CH Parading Lady 157705M – Heritage Horse
Bred by: Walter "Johnny" Johnson, Foaled: spring of 1946, Chestnut Mare. Connected star, stripe and snip wider between nostrils, left front ankle higher in back, both hind stockings, white. Sire: Denmark Beaverkettle 15414. Dam: Cherry Blossom Time (unreg.), by Peavine's Roan King (unreg. son of Peavine's Highland Chief 10227 x Tryon Chief 3975 mare) 2nd dam: Johnnie Harris 23561, by Brilliant Star 3151.
Parading Lady was one of the most notable Fine Harness horses to show in the 1950's. She was, for that matter, one of the grandest of all time. She was sold as a youngster to J.S. McIntyre, Bridlewood Farm, Keswick, Virginia, received her early training from Frank Bradshaw and was sold through Tattersalls in the spring of 1950. She began her show career that same year, with Owen Haley showing for George Huss's Valley Farm of Ringtown, Pennsylvania. Before Louisville, she was sold yet again to the well known exhibitor/owner, C. Leake Fain, Jr. of Atlanta, Georgia. He drove her to victory and to her first World's Championship in the 1950 Junior Fine Harness Stake. In total, she showed ten times that season, suffering only one defeat which came in the Fine Harness World's Grand Championship. Her wins were at such prestigious shows as Devon, the Kentucky State Fair and the American Royal.

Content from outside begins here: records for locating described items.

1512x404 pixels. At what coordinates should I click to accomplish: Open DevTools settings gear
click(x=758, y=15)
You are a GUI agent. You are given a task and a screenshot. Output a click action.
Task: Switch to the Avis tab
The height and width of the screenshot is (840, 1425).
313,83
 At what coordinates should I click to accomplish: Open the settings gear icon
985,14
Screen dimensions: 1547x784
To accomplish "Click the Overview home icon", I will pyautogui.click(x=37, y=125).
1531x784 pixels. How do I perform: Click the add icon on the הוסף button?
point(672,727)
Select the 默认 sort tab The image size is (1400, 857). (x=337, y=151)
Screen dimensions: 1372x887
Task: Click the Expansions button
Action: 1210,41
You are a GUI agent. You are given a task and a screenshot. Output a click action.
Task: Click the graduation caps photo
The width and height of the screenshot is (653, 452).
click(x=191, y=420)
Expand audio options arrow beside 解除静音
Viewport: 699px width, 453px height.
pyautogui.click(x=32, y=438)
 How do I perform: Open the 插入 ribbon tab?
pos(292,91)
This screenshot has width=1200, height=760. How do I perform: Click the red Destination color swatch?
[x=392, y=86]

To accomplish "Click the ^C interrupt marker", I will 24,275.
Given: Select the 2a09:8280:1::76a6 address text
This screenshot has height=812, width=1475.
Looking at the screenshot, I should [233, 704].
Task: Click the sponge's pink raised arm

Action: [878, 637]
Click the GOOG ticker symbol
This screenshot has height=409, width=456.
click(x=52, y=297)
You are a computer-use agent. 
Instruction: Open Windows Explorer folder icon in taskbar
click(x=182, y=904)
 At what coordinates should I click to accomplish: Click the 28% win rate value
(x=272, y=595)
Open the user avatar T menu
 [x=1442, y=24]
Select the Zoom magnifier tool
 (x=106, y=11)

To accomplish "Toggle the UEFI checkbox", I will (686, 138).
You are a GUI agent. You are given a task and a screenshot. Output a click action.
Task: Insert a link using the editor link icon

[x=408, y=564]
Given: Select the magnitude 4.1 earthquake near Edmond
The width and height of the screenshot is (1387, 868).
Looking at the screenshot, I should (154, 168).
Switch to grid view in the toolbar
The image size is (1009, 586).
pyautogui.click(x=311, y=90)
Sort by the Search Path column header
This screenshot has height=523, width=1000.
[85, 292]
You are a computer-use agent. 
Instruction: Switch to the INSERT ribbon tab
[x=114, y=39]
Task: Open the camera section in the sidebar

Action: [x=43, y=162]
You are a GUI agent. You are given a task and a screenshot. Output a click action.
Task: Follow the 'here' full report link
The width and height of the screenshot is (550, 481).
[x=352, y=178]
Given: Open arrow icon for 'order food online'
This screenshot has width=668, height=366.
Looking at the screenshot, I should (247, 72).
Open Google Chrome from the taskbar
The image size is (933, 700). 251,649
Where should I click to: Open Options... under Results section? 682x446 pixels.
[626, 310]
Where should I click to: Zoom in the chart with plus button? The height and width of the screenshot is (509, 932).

After her grand appearance at the Kentucky State Fair, she was purchased by Josephine Abercrombie, Houston, Texas, and became one of the stars of her Pin Oak Stables string. Harry Lathrop picked up the lines and set sail. In 1951, she was shown twelve times, with wins at Tulsa, Shreveport, Lexington, the Kentucky State Fair, the Tennessee State Fair and the Los Angeles International. Her one and only defeat was at Tulsa, where she bowed to the greatness of an up and coming WGC CH Regal Aire (reg. as Denmark's Mokanna).
In 1952, she was shown fourteen times (with thirteen wins), mostly by master trainer Frank Bradshaw. Her wins were at Devon, Lexington, the Indiana and Kentucky State Fairs, the American Royal (with Herbert McClain driving), the Pennsylvania National and the New York National. 1953 saw this brilliant mare show twelve times (with eleven victories). She was shown exclusively by her owner, Josephine Abercrombie. As usual, her performances were in all the best places---Devon, Lexington, the Indiana State Fair, the Pennsylvania and New York Nationals and the Royal Winter Fair in Canada. She did not show at Louisville. 1954 saw her show in six classes at three shows. They were at the Indiana State Fair, the Kentucky State Fair and the American Royal. Again, she was shown by Ms. Abercrombie. She won five and had the usual single defeat.
To summarize, Parading Lady was a three-time World's Grand Champion Fine Harness Horse. Her titles were earned in 1951, 1952 and 1954, each with a different driver. She won an additional four World's Championships. In her career, she was exhibited fifty four times with forty nine wins and a mere five losses. She was an amazing but difficult individual and, most likely, handed herself some of those defeats. As for verification of her breeding, it has been very well publicized in trade magazines and the Kentucky State Fair results and programs.